One of the big events QuakeCon 2018 starts tomorrow and that will also be the place where more specific information will be given by the actual makers on more than one title by the way. It will be important on how games are moving forward. It is not merely Fallout 76 (one of the biggest titles anticipated) that is in the upper limits of gaming on PC, Xbox One and PlayStation; it would potentially give the direction of where they are going with the Elder Scrolls VI. Merely two Bethesda games that literally has millions of followers, so there is an essential need to take notice of Bethesda for several reasons. This reverts back to Microsoft, because Bethesda games have a huge following on all platforms. It also means that in that setting (set against the rumour that Fallout 76 is online multiplayer only, yet you can play the game alone) any congestion will topple game joy completely.
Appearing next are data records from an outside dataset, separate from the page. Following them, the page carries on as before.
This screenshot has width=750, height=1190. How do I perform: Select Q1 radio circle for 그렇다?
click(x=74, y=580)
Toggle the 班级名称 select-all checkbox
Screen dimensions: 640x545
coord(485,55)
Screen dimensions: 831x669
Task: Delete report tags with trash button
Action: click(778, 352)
We know that there is enough experience with Elder Scrolls Online, so it is not the setting that Bethesda is going in blind in any of this, but at the same time the gaming dimension is changing at the same time, so that change is impacting in more than one way; that is the push that Microsoft is going for, which is all fine, yet at that that point we will be faced with more outside interference factors and congestion is a real factor, one that players will be confronted with to a much larger degree in the near future.
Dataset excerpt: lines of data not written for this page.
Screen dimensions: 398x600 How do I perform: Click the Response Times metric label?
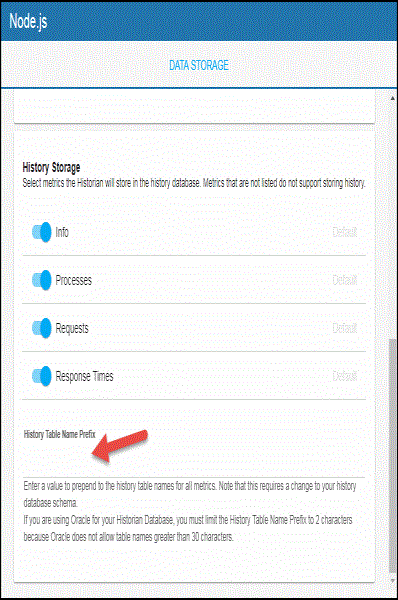pyautogui.click(x=84, y=376)
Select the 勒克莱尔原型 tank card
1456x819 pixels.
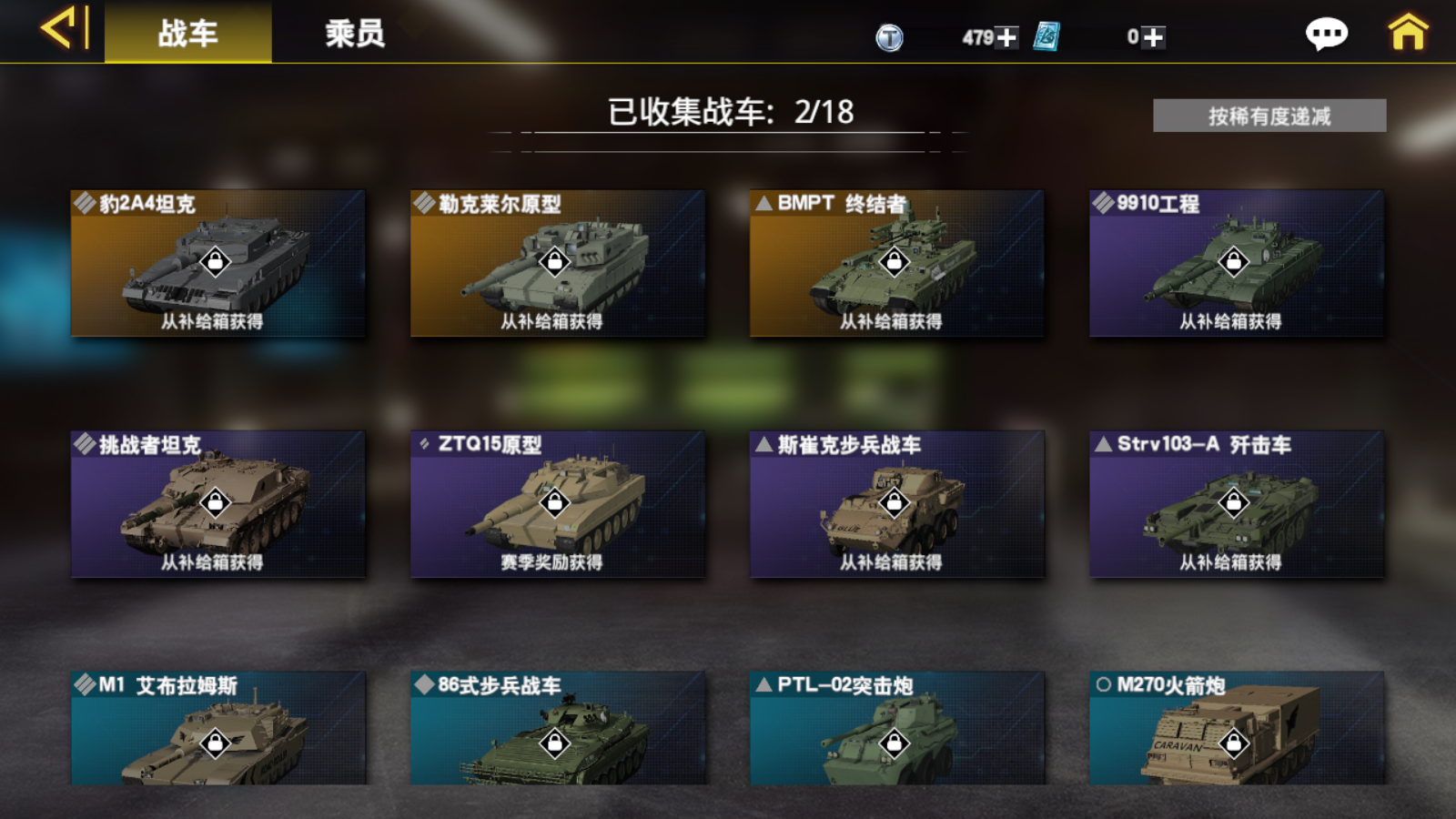558,263
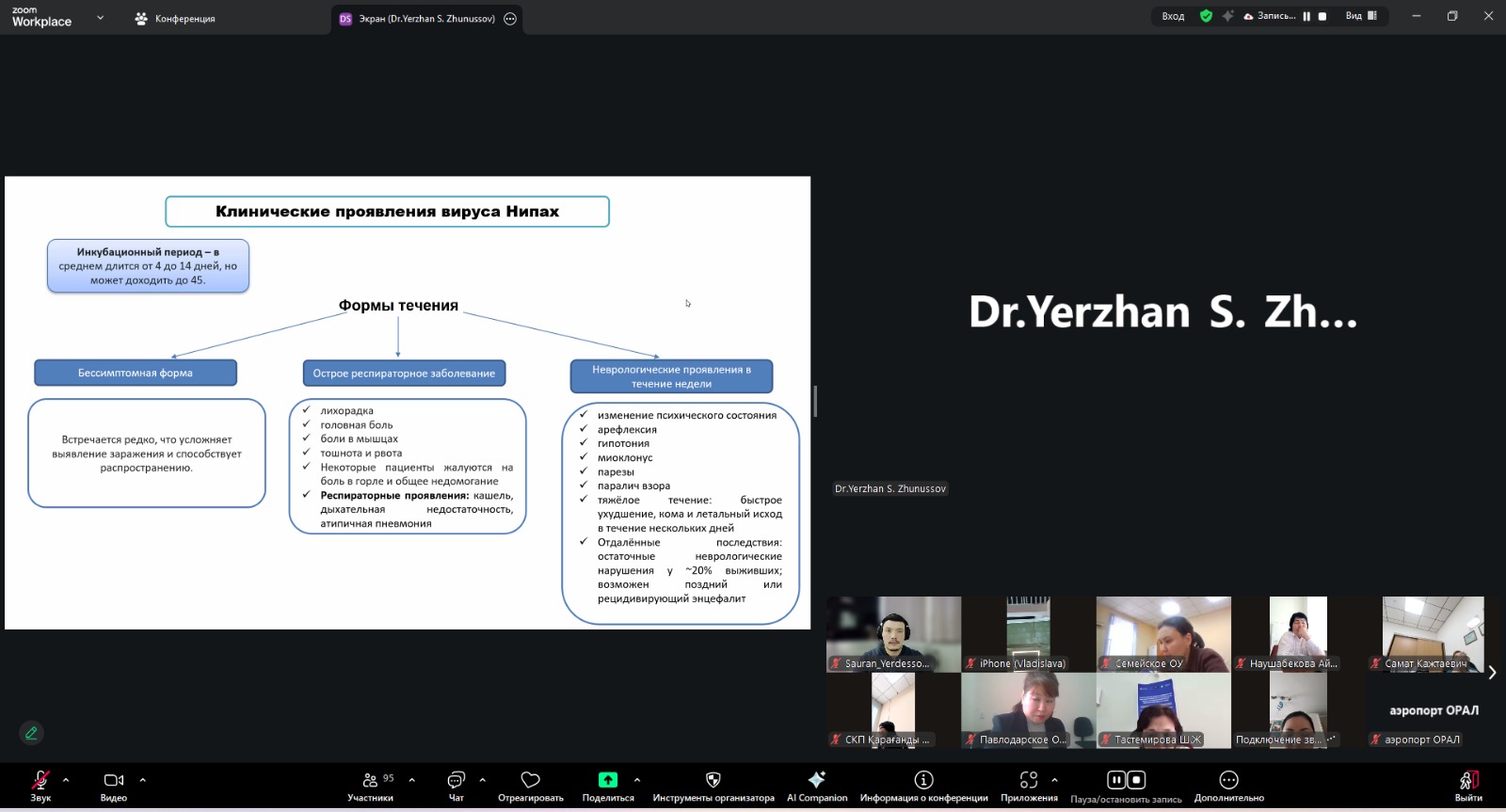
Task: Launch AI Companion sparkle icon
Action: click(x=816, y=780)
If Microsoft gets that all right, then it will be picking up momentum in a scary way and at that point the question will be, can Sony match this? I personally love that part, if we see a setting where Sony and Microsoft push each other to new heights is great because in all this, the gamer ALWAYS wins! And over time this push is a realistic one, yet in some places we will optionally see a time where the providers cannot match what the consumers need and that is a new setting for many gamers. In the past we merely accepted what was available, in the new setting you get to play based on what you pay for and that is something we have not been confronted with. Anyone thinking that this will not happen; think again! It might be the selling point for people to switch providers, but there will be a clear setting of borders, borders that set what you can do and that is where we see the overall cost go up, yet to what extent is a clear unknown for now.